Each stint abroad added brushstrokes to his already rich canvas—adapting, listening, translating his rugby language across continents and cultures.
But the pull of home was magnetic.
Speaking from Italy, where he’s currently lending his wisdom to the Junior Springboks ahead of their U20 World Championship final, Ackermann admitted that the call from the Bulls stirred something deep.
The moment I received the call I got goosebumps—it still feels too good to be true. I’m like a Grade One going to school for the first time. It’s a privilege and an honour. The Vodacom Bulls have been successful for so many years, and now I have that challenge. It’s a bit different to my previous roles where I had to help build teams up. The Bulls are already there—now I must make them grow and succeed even more
Culture, Character, and the Call of Loftus
Ackermann is more than a clipboard carrier. His coaching is as much about soul as it is about systems. A former police officer and a man of deep faith, he doesn’t just develop players—he develops people. In every squad he touches, you’ll find a foundation of mutual respect, emotional intelligence, and shared accountability. He is a gardener of culture, and his locker room is fertile ground.
Now, he returns to Loftus—a cathedral of South African rugby where echoes of legends still bounce off the concrete and blue flags flap like gospel pages on windy derby days.
The Bulls aren’t broken. They’re hungry. And Ackermann is not here to rebuild; he’s here to refine, to chisel a masterpiece out of already polished marble.

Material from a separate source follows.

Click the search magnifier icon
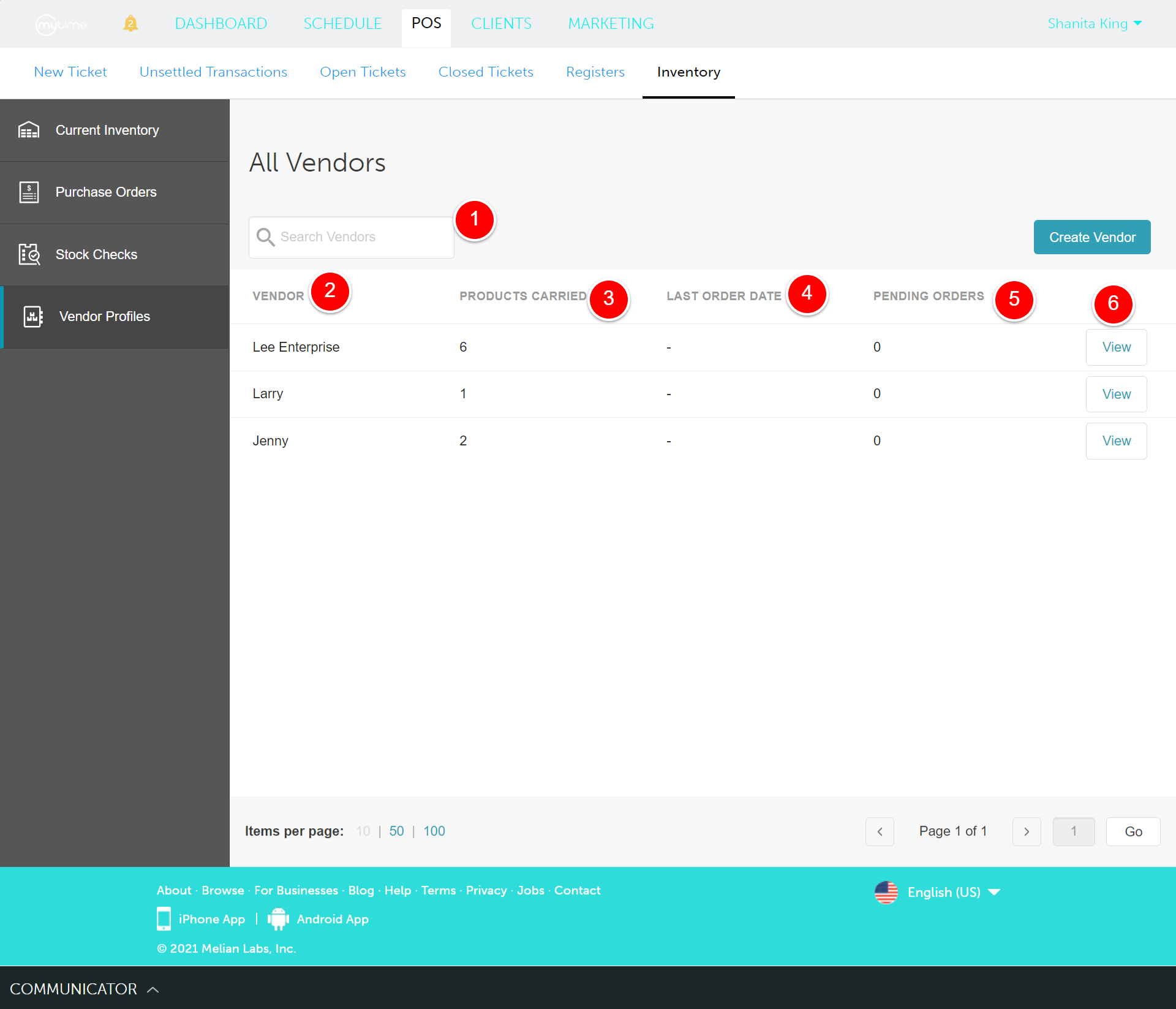This screenshot has height=1009, width=1176. coord(265,237)
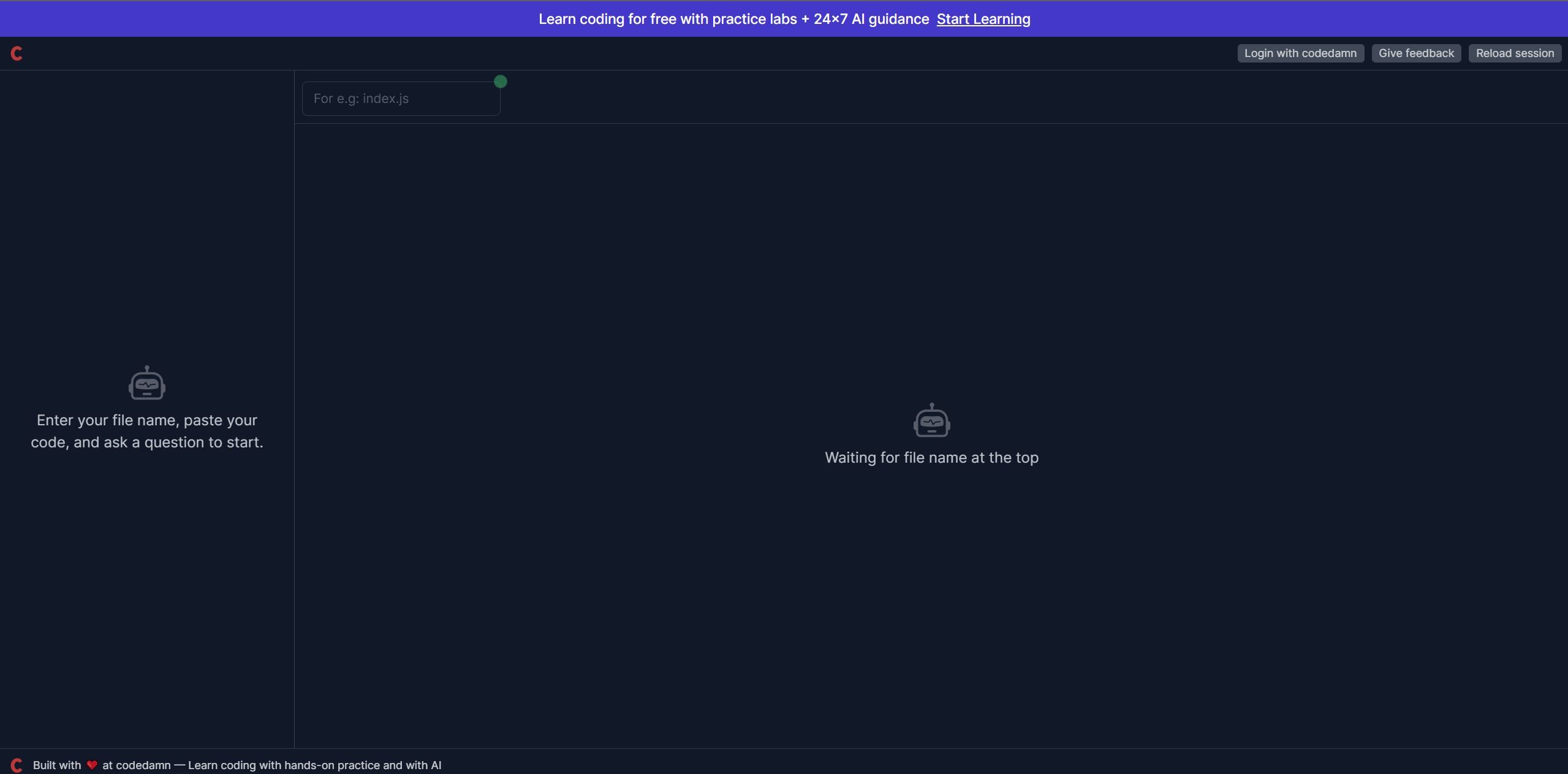The width and height of the screenshot is (1568, 774).
Task: Click Give feedback in the top bar
Action: point(1415,53)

It’s a great union with wonderful tradition and supporters. Eighty percent of my friends are Bulls supporters. I would like to thank the Board for giving me this opportunity.
The Road Ahead
When Johan Ackermann walks into his new office next week, he’ll do so not as an outsider tasked with change, but as a returning general, ready to rally his troops. There’s no need for fanfare. Just a whistle, a vision, and that quiet intensity that turns ordinary matches into folklore.
Because some coaches carry tactics. Others carry tradition. Ackermann carries both—and a blue heart beating with purpose.
Loftus isn’t just getting a head coach. It’s getting its son back.